I hope readers will forgive a post that is definitely narcissistic and possibly an overreaction. Here it goes:

Israeli President Shimon Peres was in town last night. There was a reception at the National Gallery of Canada. I was invited.

While approaching the gallery, I took a call on my cell phone. There was a light rain, so I stopped and stood beneath a statue about 50 metres from the gallery’s front doors. There were several police in the area but no visible security perimeter. Other pedestrians walked by. It’s a moderately busy corner.

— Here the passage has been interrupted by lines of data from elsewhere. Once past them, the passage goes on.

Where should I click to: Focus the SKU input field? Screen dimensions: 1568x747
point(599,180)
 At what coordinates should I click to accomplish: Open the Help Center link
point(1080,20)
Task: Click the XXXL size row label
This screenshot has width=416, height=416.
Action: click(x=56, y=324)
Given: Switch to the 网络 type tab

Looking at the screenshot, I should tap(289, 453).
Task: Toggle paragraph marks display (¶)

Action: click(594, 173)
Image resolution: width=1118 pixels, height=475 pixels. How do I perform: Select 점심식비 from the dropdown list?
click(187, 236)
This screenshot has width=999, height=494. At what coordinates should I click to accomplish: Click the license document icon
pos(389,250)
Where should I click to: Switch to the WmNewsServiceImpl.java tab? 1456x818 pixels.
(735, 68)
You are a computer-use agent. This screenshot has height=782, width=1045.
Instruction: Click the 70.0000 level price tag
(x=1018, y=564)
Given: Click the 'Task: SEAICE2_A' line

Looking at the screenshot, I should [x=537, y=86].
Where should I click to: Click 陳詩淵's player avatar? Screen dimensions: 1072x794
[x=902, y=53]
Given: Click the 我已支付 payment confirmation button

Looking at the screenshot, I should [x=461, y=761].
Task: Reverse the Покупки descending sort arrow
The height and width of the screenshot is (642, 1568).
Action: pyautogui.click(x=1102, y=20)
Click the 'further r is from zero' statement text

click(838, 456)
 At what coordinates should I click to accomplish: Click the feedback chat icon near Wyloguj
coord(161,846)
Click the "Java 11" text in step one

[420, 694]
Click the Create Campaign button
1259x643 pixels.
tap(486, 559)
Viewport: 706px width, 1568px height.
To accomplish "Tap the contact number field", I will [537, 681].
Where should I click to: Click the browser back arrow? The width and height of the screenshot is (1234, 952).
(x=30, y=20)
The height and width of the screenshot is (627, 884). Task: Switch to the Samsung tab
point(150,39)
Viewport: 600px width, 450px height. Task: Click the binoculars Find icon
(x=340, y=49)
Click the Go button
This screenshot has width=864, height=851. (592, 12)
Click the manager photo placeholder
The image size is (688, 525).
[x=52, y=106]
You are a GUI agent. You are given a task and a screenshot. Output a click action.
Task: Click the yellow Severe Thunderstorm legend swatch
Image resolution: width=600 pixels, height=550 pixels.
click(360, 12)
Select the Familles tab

After a few minutes, a police officer approached and asked when I would be ending my call. I put my phone away. He asked what I was doing and why I was there. I replied —politely, I think — that I was on public land didn’t have to explain myself to him.

He told me there was an important dinner happening nearby. I told him I knew Peres was at the National Gallery and was on my way there. He asked to see my invitation. I told him I wasn’t obligated to show him anything. He said they had reason to believe I was a “security threat.” I asked him what those reasons were. He said it was because I had taken a ten-metre detour to check out the Peacekeeping Monument before crossing Saint Patrick Street and I was talking on the phone. His voice rose. He said he was “warning” me. I noticed other police watching us. At one point he asked why I wasn’t, or suggested I should be, on “our side.” I realized I was coming close to missing the reception, produced my ticket, and we parted ways.

I understand that there are a lot of people who want to harm Shimon Peres. When he’s in Canada, it’s the job of our police to protect him. I get that, though when all this took place I was well away from the gallery — and from the security guards and metal detector in its entrance foyer. I think police deserve to be treated with courtesy. If I’m committing a crime, I expect to be arrested. If I’m not, however, I expect to be left alone.

Peres, by the way, gave a lovely speech.


On navel-gazing, civil liberties, and Shimon Peres

  1. I’d say your behavior was perfectly reasonable MP. And the policeman was perfectly right to be cautious , suspicious even. I’ve been there, I’ve seen how quickly these things can spiral out of control. It certainly helps to remain polite, but it also helps if the cops are experienced and well trained in the art of being reasonably accomadating. These days it seems both parties frequently aren’t either.

  2. It can always be eye opening for the run of the mill non-minority non-lower class when they realize that police can overstep their authority with impunity and sometimes it can even be directed at you.

    • Police always overstep their authority. Always.

      • I won’t necessarily gainsay you, but since it’s not provable that every single police officer ever has acted improperly, i prefer to think of it as “far far more than the average person realizes”

  3. I’m sorry to hear about your security problems as that shouldn’t have happened. Ever since 9/11 security has gone over the top.

    I’d also like to know if you heard Peres speak, and if so what you thought of him…and how he was received.

    Personally I’d like him to be made an honourary citizen of Canada.

  4. Just be glad you don’t live in Israel, then.